What the task requires: Could every line of the data be copied out once more, exactly?
☆ ☆ ☆
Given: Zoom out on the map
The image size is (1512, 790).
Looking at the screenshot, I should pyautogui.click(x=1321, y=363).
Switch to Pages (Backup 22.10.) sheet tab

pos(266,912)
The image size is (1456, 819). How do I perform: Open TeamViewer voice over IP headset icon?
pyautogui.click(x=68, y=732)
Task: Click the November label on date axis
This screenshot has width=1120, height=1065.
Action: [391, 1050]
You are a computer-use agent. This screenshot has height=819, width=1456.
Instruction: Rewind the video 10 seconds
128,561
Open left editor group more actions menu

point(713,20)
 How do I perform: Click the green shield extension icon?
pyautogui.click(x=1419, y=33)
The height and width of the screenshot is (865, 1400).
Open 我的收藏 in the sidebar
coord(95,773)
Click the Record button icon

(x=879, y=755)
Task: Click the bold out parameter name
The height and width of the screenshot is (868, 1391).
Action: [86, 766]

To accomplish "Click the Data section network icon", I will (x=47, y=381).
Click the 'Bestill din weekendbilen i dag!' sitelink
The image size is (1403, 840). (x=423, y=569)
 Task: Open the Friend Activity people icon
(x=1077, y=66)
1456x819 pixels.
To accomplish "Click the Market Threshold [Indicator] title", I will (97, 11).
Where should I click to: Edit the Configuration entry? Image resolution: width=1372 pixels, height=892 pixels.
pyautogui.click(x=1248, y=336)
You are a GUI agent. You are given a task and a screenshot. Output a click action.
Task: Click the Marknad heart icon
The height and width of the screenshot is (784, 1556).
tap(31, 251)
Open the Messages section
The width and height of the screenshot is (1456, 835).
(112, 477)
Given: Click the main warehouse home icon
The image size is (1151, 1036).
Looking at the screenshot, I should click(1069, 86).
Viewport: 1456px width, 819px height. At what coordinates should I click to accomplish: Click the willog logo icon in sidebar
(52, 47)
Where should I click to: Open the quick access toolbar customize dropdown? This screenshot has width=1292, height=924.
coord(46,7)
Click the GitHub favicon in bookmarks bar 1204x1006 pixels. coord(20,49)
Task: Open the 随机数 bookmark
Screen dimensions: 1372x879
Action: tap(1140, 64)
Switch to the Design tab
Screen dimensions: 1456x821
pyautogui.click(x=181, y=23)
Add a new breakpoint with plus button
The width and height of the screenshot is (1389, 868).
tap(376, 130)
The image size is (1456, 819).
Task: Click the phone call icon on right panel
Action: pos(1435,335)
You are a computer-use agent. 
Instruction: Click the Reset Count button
☆ ☆ ☆
Completed exercise:
Given: Zoom out on the map
The image size is (1512, 790).
Looking at the screenshot, I should pyautogui.click(x=1321, y=363).
Switch to Pages (Backup 22.10.) sheet tab

pos(266,912)
The image size is (1456, 819). How do I perform: Open TeamViewer voice over IP headset icon?
pyautogui.click(x=68, y=732)
Task: Click the November label on date axis
This screenshot has width=1120, height=1065.
Action: [391, 1050]
You are a computer-use agent. This screenshot has height=819, width=1456.
Instruction: Rewind the video 10 seconds
128,561
Open left editor group more actions menu

point(713,20)
 How do I perform: Click the green shield extension icon?
pyautogui.click(x=1419, y=33)
The height and width of the screenshot is (865, 1400).
Open 我的收藏 in the sidebar
coord(95,773)
Click the Record button icon

(x=879, y=755)
Task: Click the bold out parameter name
The height and width of the screenshot is (868, 1391).
Action: [86, 766]

To accomplish "Click the Data section network icon", I will (x=47, y=381).
Click the 'Bestill din weekendbilen i dag!' sitelink
The image size is (1403, 840). (x=423, y=569)
 Task: Open the Friend Activity people icon
(x=1077, y=66)
1456x819 pixels.
To accomplish "Click the Market Threshold [Indicator] title", I will (97, 11).
Where should I click to: Edit the Configuration entry? Image resolution: width=1372 pixels, height=892 pixels.
pyautogui.click(x=1248, y=336)
You are a GUI agent. You are given a task and a screenshot. Output a click action.
Task: Click the Marknad heart icon
The height and width of the screenshot is (784, 1556).
tap(31, 251)
Open the Messages section
The width and height of the screenshot is (1456, 835).
(112, 477)
Given: Click the main warehouse home icon
The image size is (1151, 1036).
Looking at the screenshot, I should click(1069, 86).
Viewport: 1456px width, 819px height. At what coordinates should I click to accomplish: Click the willog logo icon in sidebar
(52, 47)
Where should I click to: Open the quick access toolbar customize dropdown? This screenshot has width=1292, height=924.
coord(46,7)
Click the GitHub favicon in bookmarks bar 1204x1006 pixels. coord(20,49)
Task: Open the 随机数 bookmark
Screen dimensions: 1372x879
Action: tap(1140, 64)
Switch to the Design tab
Screen dimensions: 1456x821
pyautogui.click(x=181, y=23)
Add a new breakpoint with plus button
The width and height of the screenshot is (1389, 868).
tap(376, 130)
The image size is (1456, 819).
Task: Click the phone call icon on right panel
Action: pos(1435,335)
You are a computer-use agent. 
Instruction: Click the Reset Count button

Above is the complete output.